▸ **Work to be completed**
The records are given next. Repeat each one exactly.

(Given records Opens)

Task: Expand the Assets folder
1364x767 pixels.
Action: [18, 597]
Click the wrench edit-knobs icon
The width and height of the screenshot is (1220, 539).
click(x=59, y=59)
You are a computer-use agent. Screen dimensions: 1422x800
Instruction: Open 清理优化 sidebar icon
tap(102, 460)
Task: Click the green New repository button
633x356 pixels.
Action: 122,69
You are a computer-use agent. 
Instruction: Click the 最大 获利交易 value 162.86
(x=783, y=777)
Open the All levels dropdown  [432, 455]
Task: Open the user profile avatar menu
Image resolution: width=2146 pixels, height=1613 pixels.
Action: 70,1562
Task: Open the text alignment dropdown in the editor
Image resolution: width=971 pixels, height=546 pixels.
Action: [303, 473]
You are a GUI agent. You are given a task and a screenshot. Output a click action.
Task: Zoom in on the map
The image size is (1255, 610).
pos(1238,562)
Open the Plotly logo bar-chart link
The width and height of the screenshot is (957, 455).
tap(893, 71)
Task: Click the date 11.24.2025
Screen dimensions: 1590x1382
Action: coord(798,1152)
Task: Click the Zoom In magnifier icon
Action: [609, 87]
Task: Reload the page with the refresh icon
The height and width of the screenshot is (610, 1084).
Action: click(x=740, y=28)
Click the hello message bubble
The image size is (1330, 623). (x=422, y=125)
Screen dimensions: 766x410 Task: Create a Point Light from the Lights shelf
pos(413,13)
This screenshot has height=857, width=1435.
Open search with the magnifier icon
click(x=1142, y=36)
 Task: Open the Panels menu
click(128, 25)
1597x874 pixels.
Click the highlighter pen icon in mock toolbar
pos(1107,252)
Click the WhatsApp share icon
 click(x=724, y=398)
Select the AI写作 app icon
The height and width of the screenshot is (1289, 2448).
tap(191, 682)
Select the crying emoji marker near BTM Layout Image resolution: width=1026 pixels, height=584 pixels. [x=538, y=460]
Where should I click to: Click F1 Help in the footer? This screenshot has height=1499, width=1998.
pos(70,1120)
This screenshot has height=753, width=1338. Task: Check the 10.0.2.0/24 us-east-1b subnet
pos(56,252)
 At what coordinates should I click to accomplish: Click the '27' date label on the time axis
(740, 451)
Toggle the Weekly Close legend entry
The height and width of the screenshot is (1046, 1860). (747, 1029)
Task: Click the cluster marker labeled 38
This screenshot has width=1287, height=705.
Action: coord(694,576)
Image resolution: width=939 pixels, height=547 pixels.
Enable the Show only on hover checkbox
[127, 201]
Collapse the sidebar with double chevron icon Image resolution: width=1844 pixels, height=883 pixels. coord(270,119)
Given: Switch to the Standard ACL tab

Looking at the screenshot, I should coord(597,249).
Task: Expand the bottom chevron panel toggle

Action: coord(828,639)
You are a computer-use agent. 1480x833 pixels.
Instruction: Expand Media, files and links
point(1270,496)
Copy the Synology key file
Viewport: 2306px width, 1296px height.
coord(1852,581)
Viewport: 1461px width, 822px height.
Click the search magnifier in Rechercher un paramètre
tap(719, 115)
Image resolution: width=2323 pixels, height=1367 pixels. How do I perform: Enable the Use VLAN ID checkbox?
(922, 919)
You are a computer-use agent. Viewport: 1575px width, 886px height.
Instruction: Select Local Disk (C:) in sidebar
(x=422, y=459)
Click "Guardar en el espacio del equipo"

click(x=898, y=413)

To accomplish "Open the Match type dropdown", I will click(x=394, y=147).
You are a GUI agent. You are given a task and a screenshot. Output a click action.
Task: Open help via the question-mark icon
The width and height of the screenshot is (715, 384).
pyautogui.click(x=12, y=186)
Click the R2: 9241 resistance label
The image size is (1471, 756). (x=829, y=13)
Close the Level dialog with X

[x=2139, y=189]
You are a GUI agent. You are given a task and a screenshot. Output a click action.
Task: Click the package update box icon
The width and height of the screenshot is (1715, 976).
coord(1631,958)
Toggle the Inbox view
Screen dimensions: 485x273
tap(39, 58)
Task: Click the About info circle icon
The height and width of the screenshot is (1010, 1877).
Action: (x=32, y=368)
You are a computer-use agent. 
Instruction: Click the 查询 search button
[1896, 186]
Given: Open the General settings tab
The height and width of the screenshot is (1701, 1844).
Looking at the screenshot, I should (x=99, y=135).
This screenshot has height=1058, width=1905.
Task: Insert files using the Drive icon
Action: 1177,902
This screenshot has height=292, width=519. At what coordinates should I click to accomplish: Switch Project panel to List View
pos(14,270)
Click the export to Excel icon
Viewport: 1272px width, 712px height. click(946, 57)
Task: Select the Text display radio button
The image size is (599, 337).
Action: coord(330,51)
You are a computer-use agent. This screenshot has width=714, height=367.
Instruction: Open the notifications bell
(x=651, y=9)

(Given records Closes)

▸ **Exercise output**
Task: Expand the Assets folder
1364x767 pixels.
Action: [18, 597]
Click the wrench edit-knobs icon
The width and height of the screenshot is (1220, 539).
click(x=59, y=59)
You are a computer-use agent. Screen dimensions: 1422x800
Instruction: Open 清理优化 sidebar icon
tap(102, 460)
Task: Click the green New repository button
633x356 pixels.
Action: 122,69
You are a computer-use agent. 
Instruction: Click the 最大 获利交易 value 162.86
(x=783, y=777)
Open the All levels dropdown  [432, 455]
Task: Open the user profile avatar menu
Image resolution: width=2146 pixels, height=1613 pixels.
Action: 70,1562
Task: Open the text alignment dropdown in the editor
Image resolution: width=971 pixels, height=546 pixels.
Action: [303, 473]
You are a GUI agent. You are given a task and a screenshot. Output a click action.
Task: Zoom in on the map
The image size is (1255, 610).
pos(1238,562)
Open the Plotly logo bar-chart link
The width and height of the screenshot is (957, 455).
tap(893, 71)
Task: Click the date 11.24.2025
Screen dimensions: 1590x1382
Action: coord(798,1152)
Task: Click the Zoom In magnifier icon
Action: [609, 87]
Task: Reload the page with the refresh icon
The height and width of the screenshot is (610, 1084).
Action: click(x=740, y=28)
Click the hello message bubble
The image size is (1330, 623). (x=422, y=125)
Screen dimensions: 766x410 Task: Create a Point Light from the Lights shelf
pos(413,13)
This screenshot has height=857, width=1435.
Open search with the magnifier icon
click(x=1142, y=36)
 Task: Open the Panels menu
click(128, 25)
1597x874 pixels.
Click the highlighter pen icon in mock toolbar
pos(1107,252)
Click the WhatsApp share icon
 click(x=724, y=398)
Select the AI写作 app icon
The height and width of the screenshot is (1289, 2448).
tap(191, 682)
Select the crying emoji marker near BTM Layout Image resolution: width=1026 pixels, height=584 pixels. [x=538, y=460]
Where should I click to: Click F1 Help in the footer? This screenshot has height=1499, width=1998.
pos(70,1120)
This screenshot has height=753, width=1338. Task: Check the 10.0.2.0/24 us-east-1b subnet
pos(56,252)
 At what coordinates should I click to accomplish: Click the '27' date label on the time axis
(740, 451)
Toggle the Weekly Close legend entry
The height and width of the screenshot is (1046, 1860). (747, 1029)
Task: Click the cluster marker labeled 38
This screenshot has width=1287, height=705.
Action: coord(694,576)
Image resolution: width=939 pixels, height=547 pixels.
Enable the Show only on hover checkbox
[127, 201]
Collapse the sidebar with double chevron icon Image resolution: width=1844 pixels, height=883 pixels. coord(270,119)
Given: Switch to the Standard ACL tab

Looking at the screenshot, I should coord(597,249).
Task: Expand the bottom chevron panel toggle

Action: coord(828,639)
You are a computer-use agent. 1480x833 pixels.
Instruction: Expand Media, files and links
point(1270,496)
Copy the Synology key file
Viewport: 2306px width, 1296px height.
coord(1852,581)
Viewport: 1461px width, 822px height.
Click the search magnifier in Rechercher un paramètre
tap(719, 115)
Image resolution: width=2323 pixels, height=1367 pixels. How do I perform: Enable the Use VLAN ID checkbox?
(922, 919)
You are a computer-use agent. Viewport: 1575px width, 886px height.
Instruction: Select Local Disk (C:) in sidebar
(x=422, y=459)
Click "Guardar en el espacio del equipo"

click(x=898, y=413)

To accomplish "Open the Match type dropdown", I will click(x=394, y=147).
You are a GUI agent. You are given a task and a screenshot. Output a click action.
Task: Open help via the question-mark icon
The width and height of the screenshot is (715, 384).
pyautogui.click(x=12, y=186)
Click the R2: 9241 resistance label
The image size is (1471, 756). (x=829, y=13)
Close the Level dialog with X

[x=2139, y=189]
You are a GUI agent. You are given a task and a screenshot. Output a click action.
Task: Click the package update box icon
The width and height of the screenshot is (1715, 976).
coord(1631,958)
Toggle the Inbox view
Screen dimensions: 485x273
tap(39, 58)
Task: Click the About info circle icon
The height and width of the screenshot is (1010, 1877).
Action: (x=32, y=368)
You are a computer-use agent. 
Instruction: Click the 查询 search button
[1896, 186]
Given: Open the General settings tab
The height and width of the screenshot is (1701, 1844).
Looking at the screenshot, I should (x=99, y=135).
This screenshot has height=1058, width=1905.
Task: Insert files using the Drive icon
Action: 1177,902
This screenshot has height=292, width=519. At what coordinates should I click to accomplish: Switch Project panel to List View
pos(14,270)
Click the export to Excel icon
Viewport: 1272px width, 712px height. click(946, 57)
Task: Select the Text display radio button
The image size is (599, 337).
Action: coord(330,51)
You are a computer-use agent. This screenshot has width=714, height=367.
Instruction: Open the notifications bell
(x=651, y=9)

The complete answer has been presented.